> _Page extract_:

We didn't emphasize this in the release announcement -- mainly because it's like removing a wart, you won't want to talk about it -- but this is the one 9.3 change liable to make life easier for more developers than any other.  We've stopped using SysV memory for anything other than the postmaster startup lock, which means that you can now adjust shared_buffers to your heart's content without needing to mess with sysctl.conf.  Let alone the satanic incantations you have to go through on the Mac.

This also clears one of the main barriers to writing simple autotuning scripts.  Which means I'm out of excuses for not having written one.

Custom Background Workers


Need a daemon to do background work alongside Postgres, such as scheduling, queueing, maintenance, or replication?  Maybe you want to intercept MongoDB-formatted queries and rewrite them for Postgres?  Custom background workers allow you to create your own "autovacuum daemon" which does whatever you want it to.

Michael Paquier will be presenting Background Workers for SFPUG on Thursday the 12th (7:30PM PDT).  Details on our Meetup Page, including a link to live video for those of you not in the Bay Area.

> _Provided material_:
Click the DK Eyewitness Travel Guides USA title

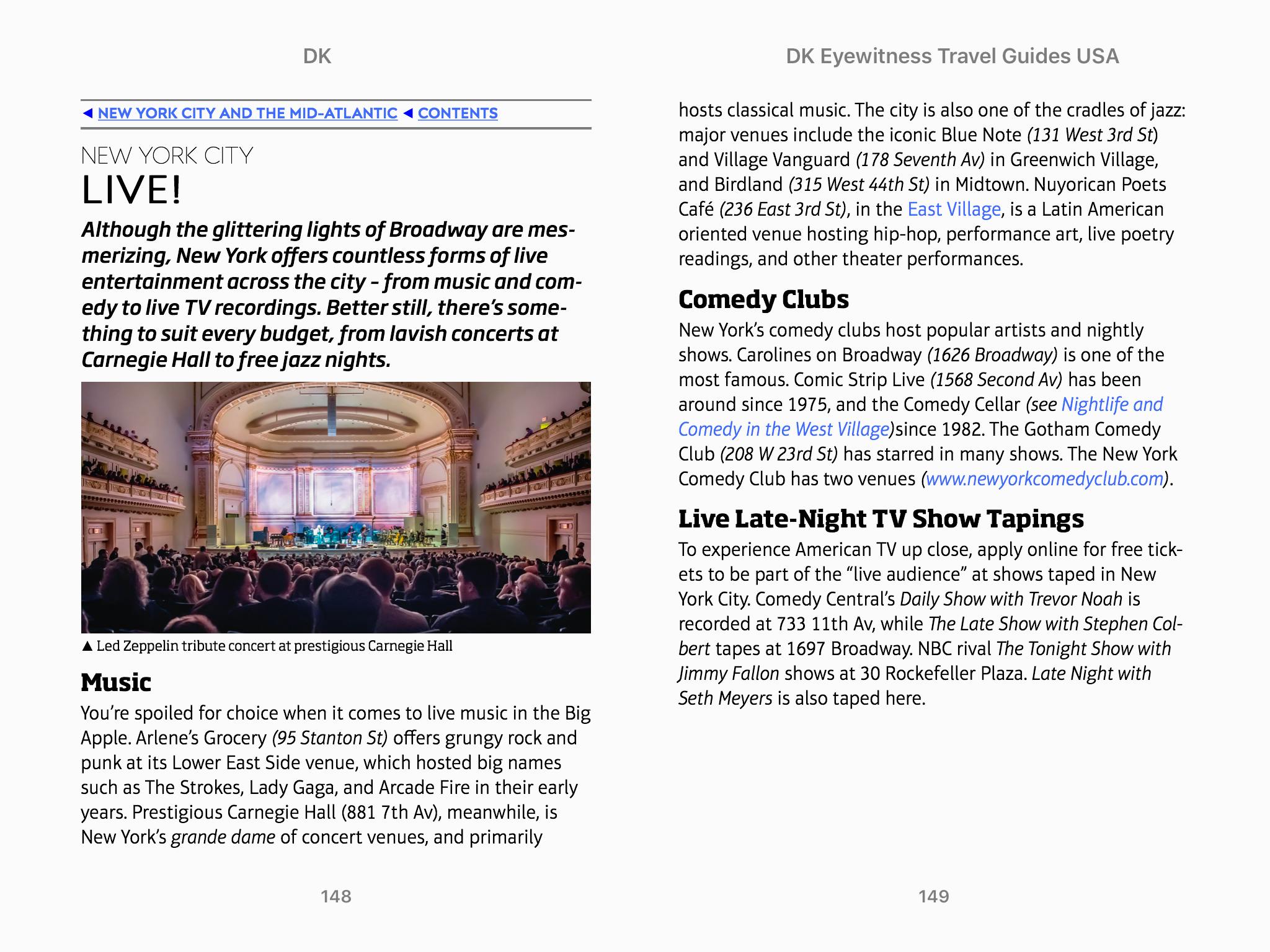952,56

> _Problem description_: According to the page extract, what is SysV memory now used for in the 9.3 release?

> _The completed task_: Only the postmaster startup lock.